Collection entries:
************
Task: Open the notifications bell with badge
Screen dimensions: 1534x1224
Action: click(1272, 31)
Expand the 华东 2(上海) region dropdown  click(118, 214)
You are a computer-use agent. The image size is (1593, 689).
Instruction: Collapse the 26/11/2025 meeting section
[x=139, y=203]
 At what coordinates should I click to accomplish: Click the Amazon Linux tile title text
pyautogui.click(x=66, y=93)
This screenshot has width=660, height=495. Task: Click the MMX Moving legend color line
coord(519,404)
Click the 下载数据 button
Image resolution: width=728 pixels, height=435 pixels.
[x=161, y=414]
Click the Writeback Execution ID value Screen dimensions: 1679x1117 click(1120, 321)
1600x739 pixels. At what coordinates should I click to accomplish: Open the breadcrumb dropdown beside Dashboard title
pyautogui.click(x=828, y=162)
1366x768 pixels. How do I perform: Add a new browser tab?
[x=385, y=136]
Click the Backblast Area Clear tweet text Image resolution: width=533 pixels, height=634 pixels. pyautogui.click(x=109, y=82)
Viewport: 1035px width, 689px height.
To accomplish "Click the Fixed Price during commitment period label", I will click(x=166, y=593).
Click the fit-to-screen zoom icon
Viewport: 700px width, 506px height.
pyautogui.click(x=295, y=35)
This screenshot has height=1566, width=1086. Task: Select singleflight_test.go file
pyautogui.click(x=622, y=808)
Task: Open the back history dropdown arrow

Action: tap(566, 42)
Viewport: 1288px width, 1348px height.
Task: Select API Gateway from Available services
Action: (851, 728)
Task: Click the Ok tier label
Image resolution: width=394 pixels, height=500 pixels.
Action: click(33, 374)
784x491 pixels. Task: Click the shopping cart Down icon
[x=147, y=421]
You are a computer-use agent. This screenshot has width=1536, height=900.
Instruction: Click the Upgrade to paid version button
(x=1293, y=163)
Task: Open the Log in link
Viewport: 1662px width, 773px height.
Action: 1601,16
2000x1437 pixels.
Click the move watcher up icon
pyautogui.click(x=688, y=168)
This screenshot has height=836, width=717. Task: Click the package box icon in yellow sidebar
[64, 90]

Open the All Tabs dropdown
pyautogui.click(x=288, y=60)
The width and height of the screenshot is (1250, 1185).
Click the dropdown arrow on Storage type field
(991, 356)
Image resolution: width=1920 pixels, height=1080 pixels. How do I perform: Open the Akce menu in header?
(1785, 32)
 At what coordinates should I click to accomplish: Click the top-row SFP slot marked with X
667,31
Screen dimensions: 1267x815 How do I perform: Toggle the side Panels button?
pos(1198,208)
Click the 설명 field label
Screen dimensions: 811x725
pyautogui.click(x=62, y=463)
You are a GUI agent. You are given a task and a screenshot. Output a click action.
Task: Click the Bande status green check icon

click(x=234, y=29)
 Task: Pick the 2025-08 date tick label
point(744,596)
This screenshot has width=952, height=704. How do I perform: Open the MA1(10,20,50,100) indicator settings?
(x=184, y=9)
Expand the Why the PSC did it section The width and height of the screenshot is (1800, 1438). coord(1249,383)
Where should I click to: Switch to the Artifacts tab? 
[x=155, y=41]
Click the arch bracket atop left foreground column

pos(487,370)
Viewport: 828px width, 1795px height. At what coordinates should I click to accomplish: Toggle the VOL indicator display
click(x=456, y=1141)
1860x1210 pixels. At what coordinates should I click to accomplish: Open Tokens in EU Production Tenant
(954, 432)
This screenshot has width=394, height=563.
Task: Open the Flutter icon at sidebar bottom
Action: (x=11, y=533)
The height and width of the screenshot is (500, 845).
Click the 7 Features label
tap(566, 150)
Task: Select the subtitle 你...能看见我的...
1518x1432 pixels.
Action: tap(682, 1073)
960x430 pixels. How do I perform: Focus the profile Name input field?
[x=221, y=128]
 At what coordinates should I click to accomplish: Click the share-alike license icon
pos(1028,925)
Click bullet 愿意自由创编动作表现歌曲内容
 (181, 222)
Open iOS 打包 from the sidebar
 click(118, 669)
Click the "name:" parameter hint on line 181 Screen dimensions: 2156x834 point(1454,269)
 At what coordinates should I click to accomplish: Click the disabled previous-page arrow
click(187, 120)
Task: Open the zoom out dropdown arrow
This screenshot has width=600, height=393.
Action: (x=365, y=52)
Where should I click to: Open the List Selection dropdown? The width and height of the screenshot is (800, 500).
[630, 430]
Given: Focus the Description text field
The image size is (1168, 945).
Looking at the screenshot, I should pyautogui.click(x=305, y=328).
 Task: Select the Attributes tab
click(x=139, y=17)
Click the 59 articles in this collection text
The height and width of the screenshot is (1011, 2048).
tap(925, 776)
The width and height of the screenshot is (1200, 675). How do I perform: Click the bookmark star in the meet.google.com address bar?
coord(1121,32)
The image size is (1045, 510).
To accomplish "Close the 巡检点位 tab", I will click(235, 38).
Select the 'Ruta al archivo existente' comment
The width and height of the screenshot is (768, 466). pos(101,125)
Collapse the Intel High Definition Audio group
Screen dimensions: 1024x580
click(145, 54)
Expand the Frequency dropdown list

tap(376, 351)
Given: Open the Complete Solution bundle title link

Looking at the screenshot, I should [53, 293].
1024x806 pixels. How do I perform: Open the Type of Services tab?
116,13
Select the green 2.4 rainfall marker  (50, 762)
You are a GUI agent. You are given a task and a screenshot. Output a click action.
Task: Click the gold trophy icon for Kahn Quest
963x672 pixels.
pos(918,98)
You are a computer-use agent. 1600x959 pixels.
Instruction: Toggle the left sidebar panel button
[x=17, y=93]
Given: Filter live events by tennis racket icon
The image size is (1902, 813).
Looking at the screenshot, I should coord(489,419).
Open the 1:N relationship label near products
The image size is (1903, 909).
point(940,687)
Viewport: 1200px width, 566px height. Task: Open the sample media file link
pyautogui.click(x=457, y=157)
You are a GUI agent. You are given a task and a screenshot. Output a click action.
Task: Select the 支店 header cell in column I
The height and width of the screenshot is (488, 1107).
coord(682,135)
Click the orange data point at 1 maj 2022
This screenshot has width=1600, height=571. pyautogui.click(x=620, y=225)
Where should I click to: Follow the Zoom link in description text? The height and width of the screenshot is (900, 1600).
************
Exercise: All of the data must be returned exactly.

Exercise solution:
Task: Open the notifications bell with badge
Screen dimensions: 1534x1224
Action: click(1272, 31)
Expand the 华东 2(上海) region dropdown  click(118, 214)
You are a computer-use agent. The image size is (1593, 689).
Instruction: Collapse the 26/11/2025 meeting section
[x=139, y=203]
 At what coordinates should I click to accomplish: Click the Amazon Linux tile title text
pyautogui.click(x=66, y=93)
This screenshot has width=660, height=495. Task: Click the MMX Moving legend color line
coord(519,404)
Click the 下载数据 button
Image resolution: width=728 pixels, height=435 pixels.
[x=161, y=414]
Click the Writeback Execution ID value Screen dimensions: 1679x1117 click(1120, 321)
1600x739 pixels. At what coordinates should I click to accomplish: Open the breadcrumb dropdown beside Dashboard title
pyautogui.click(x=828, y=162)
1366x768 pixels. How do I perform: Add a new browser tab?
[x=385, y=136]
Click the Backblast Area Clear tweet text Image resolution: width=533 pixels, height=634 pixels. pyautogui.click(x=109, y=82)
Viewport: 1035px width, 689px height.
To accomplish "Click the Fixed Price during commitment period label", I will click(x=166, y=593).
Click the fit-to-screen zoom icon
Viewport: 700px width, 506px height.
pyautogui.click(x=295, y=35)
This screenshot has height=1566, width=1086. Task: Select singleflight_test.go file
pyautogui.click(x=622, y=808)
Task: Open the back history dropdown arrow

Action: tap(566, 42)
Viewport: 1288px width, 1348px height.
Task: Select API Gateway from Available services
Action: (851, 728)
Task: Click the Ok tier label
Image resolution: width=394 pixels, height=500 pixels.
Action: click(33, 374)
784x491 pixels. Task: Click the shopping cart Down icon
[x=147, y=421]
You are a computer-use agent. This screenshot has width=1536, height=900.
Instruction: Click the Upgrade to paid version button
(x=1293, y=163)
Task: Open the Log in link
Viewport: 1662px width, 773px height.
Action: 1601,16
2000x1437 pixels.
Click the move watcher up icon
pyautogui.click(x=688, y=168)
This screenshot has height=836, width=717. Task: Click the package box icon in yellow sidebar
[64, 90]

Open the All Tabs dropdown
pyautogui.click(x=288, y=60)
The width and height of the screenshot is (1250, 1185).
Click the dropdown arrow on Storage type field
(991, 356)
Image resolution: width=1920 pixels, height=1080 pixels. How do I perform: Open the Akce menu in header?
(1785, 32)
 At what coordinates should I click to accomplish: Click the top-row SFP slot marked with X
667,31
Screen dimensions: 1267x815 How do I perform: Toggle the side Panels button?
pos(1198,208)
Click the 설명 field label
Screen dimensions: 811x725
pyautogui.click(x=62, y=463)
You are a GUI agent. You are given a task and a screenshot. Output a click action.
Task: Click the Bande status green check icon

click(x=234, y=29)
 Task: Pick the 2025-08 date tick label
point(744,596)
This screenshot has width=952, height=704. How do I perform: Open the MA1(10,20,50,100) indicator settings?
(x=184, y=9)
Expand the Why the PSC did it section The width and height of the screenshot is (1800, 1438). coord(1249,383)
Where should I click to: Switch to the Artifacts tab? 
[x=155, y=41]
Click the arch bracket atop left foreground column

pos(487,370)
Viewport: 828px width, 1795px height. At what coordinates should I click to accomplish: Toggle the VOL indicator display
click(x=456, y=1141)
1860x1210 pixels. At what coordinates should I click to accomplish: Open Tokens in EU Production Tenant
(954, 432)
This screenshot has width=394, height=563.
Task: Open the Flutter icon at sidebar bottom
Action: (x=11, y=533)
The height and width of the screenshot is (500, 845).
Click the 7 Features label
tap(566, 150)
Task: Select the subtitle 你...能看见我的...
1518x1432 pixels.
Action: tap(682, 1073)
960x430 pixels. How do I perform: Focus the profile Name input field?
[x=221, y=128]
 At what coordinates should I click to accomplish: Click the share-alike license icon
pos(1028,925)
Click bullet 愿意自由创编动作表现歌曲内容
 (181, 222)
Open iOS 打包 from the sidebar
 click(118, 669)
Click the "name:" parameter hint on line 181 Screen dimensions: 2156x834 point(1454,269)
 At what coordinates should I click to accomplish: Click the disabled previous-page arrow
click(187, 120)
Task: Open the zoom out dropdown arrow
This screenshot has width=600, height=393.
Action: (x=365, y=52)
Where should I click to: Open the List Selection dropdown? The width and height of the screenshot is (800, 500).
[630, 430]
Given: Focus the Description text field
The image size is (1168, 945).
Looking at the screenshot, I should pyautogui.click(x=305, y=328).
 Task: Select the Attributes tab
click(x=139, y=17)
Click the 59 articles in this collection text
The height and width of the screenshot is (1011, 2048).
tap(925, 776)
The width and height of the screenshot is (1200, 675). How do I perform: Click the bookmark star in the meet.google.com address bar?
coord(1121,32)
The image size is (1045, 510).
To accomplish "Close the 巡检点位 tab", I will click(235, 38).
Select the 'Ruta al archivo existente' comment
The width and height of the screenshot is (768, 466). pos(101,125)
Collapse the Intel High Definition Audio group
Screen dimensions: 1024x580
click(145, 54)
Expand the Frequency dropdown list

tap(376, 351)
Given: Open the Complete Solution bundle title link

Looking at the screenshot, I should [53, 293].
1024x806 pixels. How do I perform: Open the Type of Services tab?
116,13
Select the green 2.4 rainfall marker  (50, 762)
You are a GUI agent. You are given a task and a screenshot. Output a click action.
Task: Click the gold trophy icon for Kahn Quest
963x672 pixels.
pos(918,98)
You are a computer-use agent. 1600x959 pixels.
Instruction: Toggle the left sidebar panel button
[x=17, y=93]
Given: Filter live events by tennis racket icon
The image size is (1902, 813).
Looking at the screenshot, I should coord(489,419).
Open the 1:N relationship label near products
The image size is (1903, 909).
point(940,687)
Viewport: 1200px width, 566px height. Task: Open the sample media file link
pyautogui.click(x=457, y=157)
You are a GUI agent. You are given a task and a screenshot. Output a click action.
Task: Select the 支店 header cell in column I
The height and width of the screenshot is (488, 1107).
coord(682,135)
Click the orange data point at 1 maj 2022
This screenshot has width=1600, height=571. pyautogui.click(x=620, y=225)
Where should I click to: Follow the Zoom link in description text? The height and width of the screenshot is (900, 1600).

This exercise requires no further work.